Material for this exercise >>
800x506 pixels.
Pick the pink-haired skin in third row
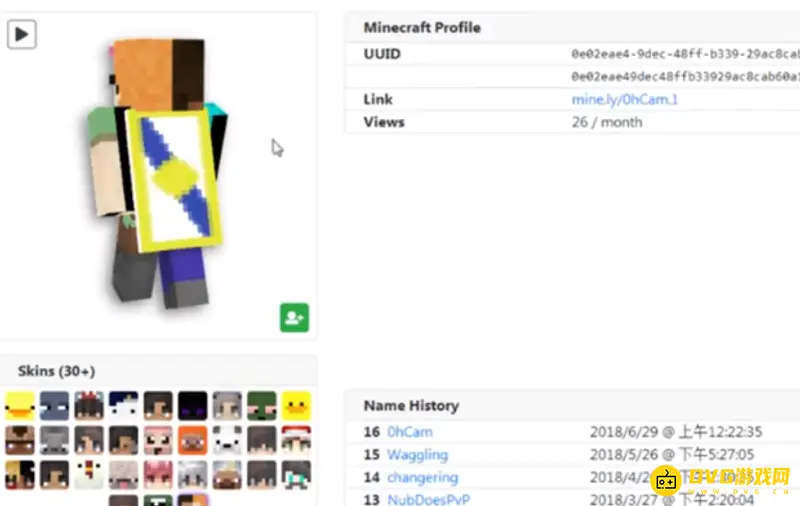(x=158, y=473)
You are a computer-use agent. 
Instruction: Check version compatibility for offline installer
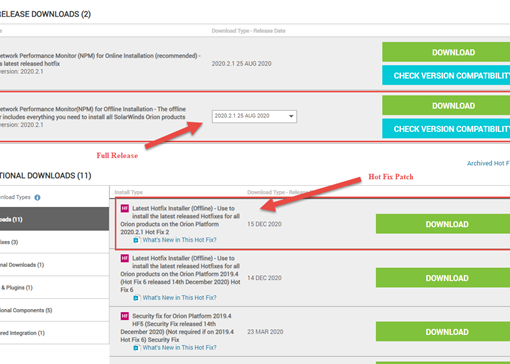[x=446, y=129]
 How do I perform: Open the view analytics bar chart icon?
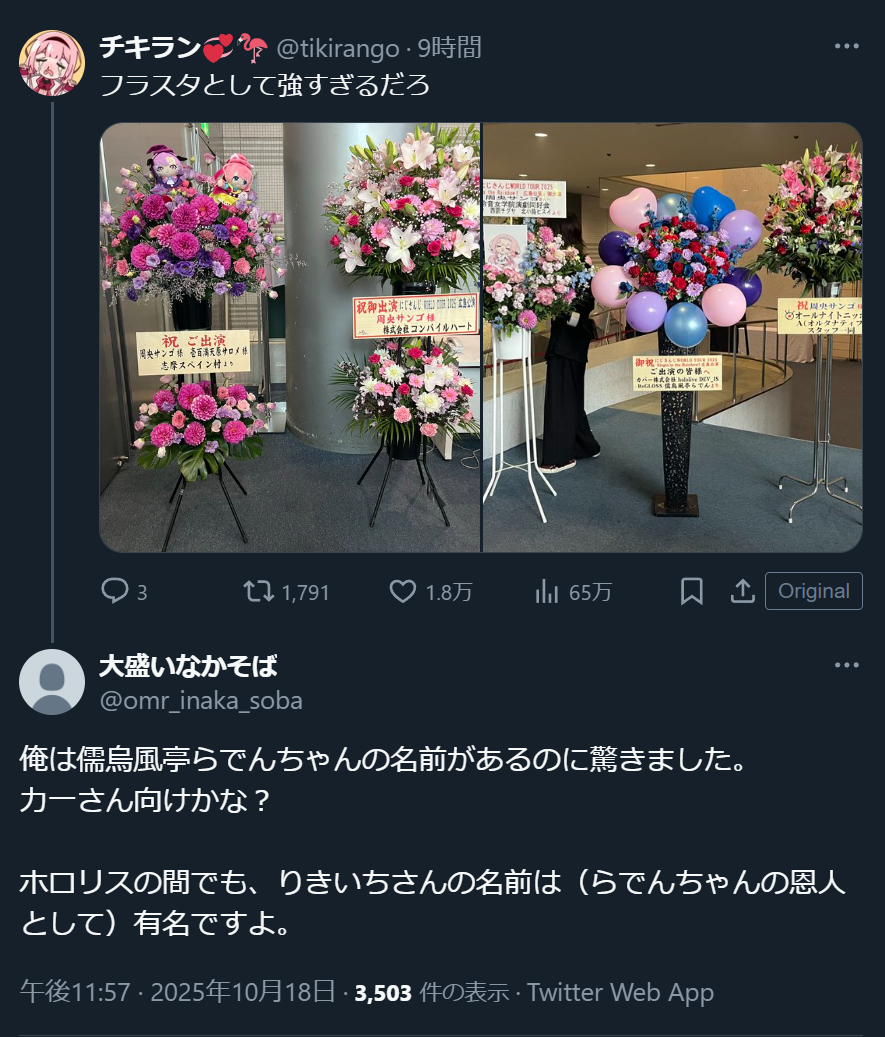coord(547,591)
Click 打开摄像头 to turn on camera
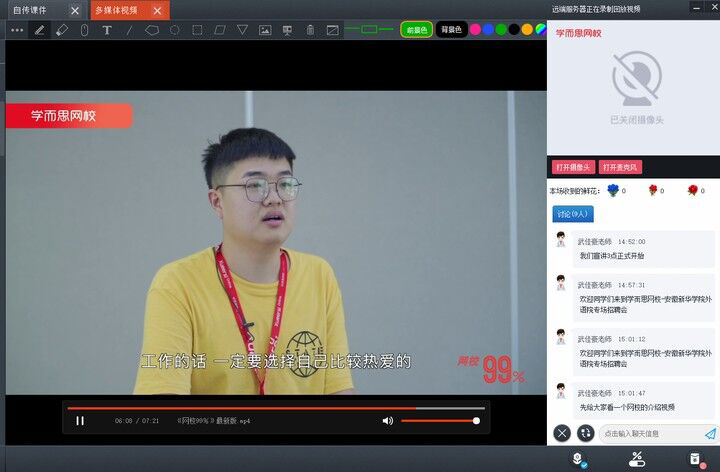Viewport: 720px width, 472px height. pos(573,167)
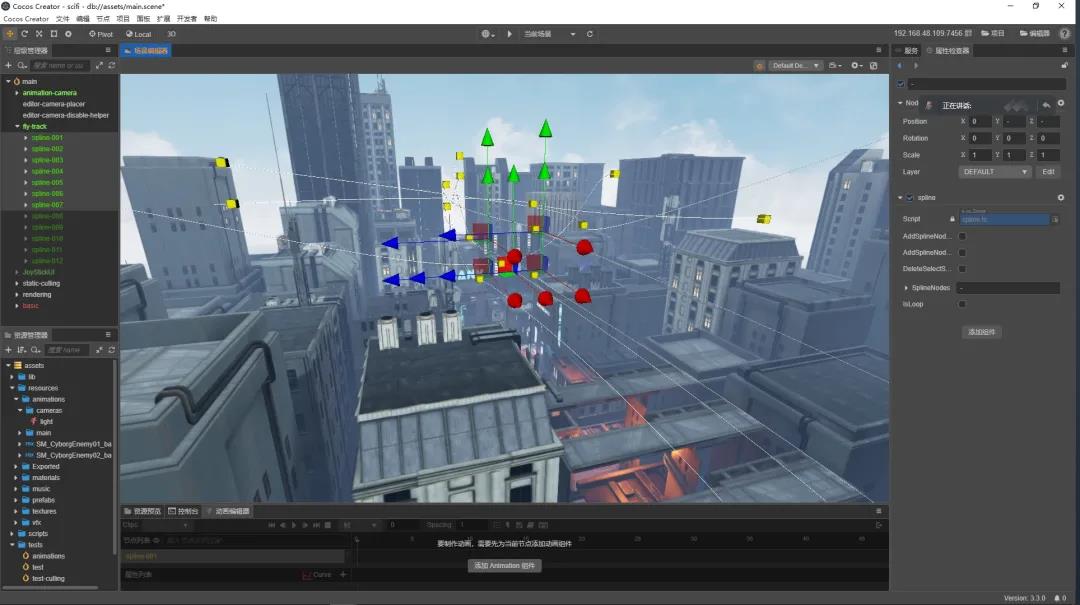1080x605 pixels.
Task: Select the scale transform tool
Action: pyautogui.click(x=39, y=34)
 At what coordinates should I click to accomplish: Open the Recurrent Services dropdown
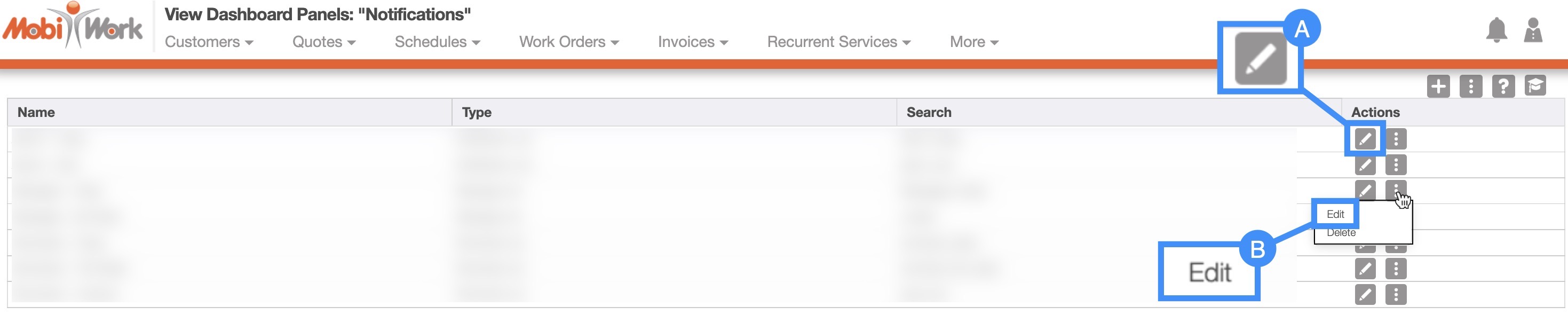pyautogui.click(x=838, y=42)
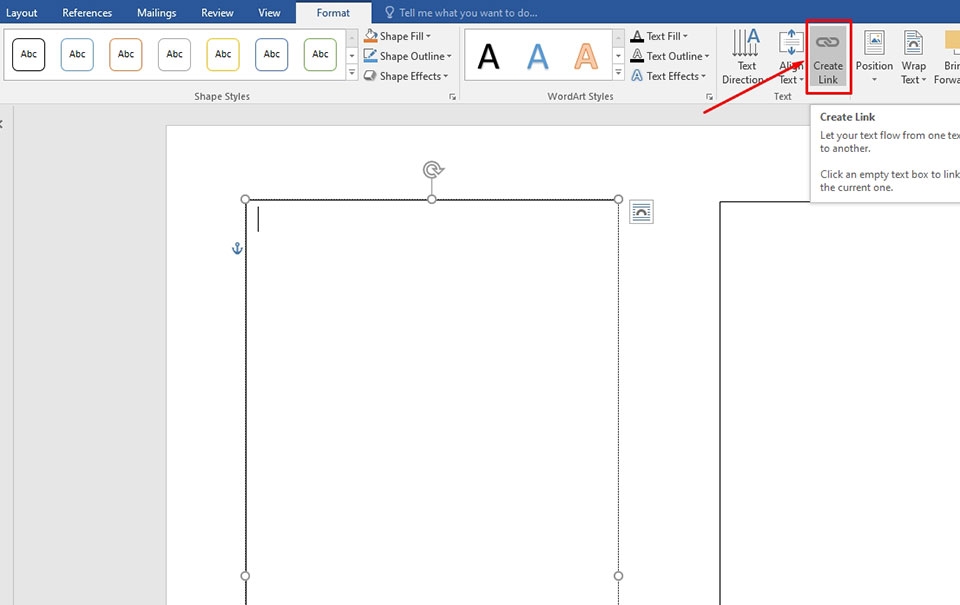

Problem to work on >>
The material above is to be output exactly, with each picture left out.

Written answer >>
800x506 pixels.
Pick the pink-haired skin in third row
(x=158, y=473)
You are a computer-use agent. 
Instruction: Check version compatibility for offline installer
[x=446, y=129]
 How do I perform: Open the view analytics bar chart icon?
coord(547,591)
Click 打开摄像头 to turn on camera
Viewport: 720px width, 472px height. pos(573,167)
1080x605 pixels.
Task: Select the scale transform tool
Action: pyautogui.click(x=39, y=34)
 At what coordinates should I click to accomplish: Open the Recurrent Services dropdown
pyautogui.click(x=838, y=42)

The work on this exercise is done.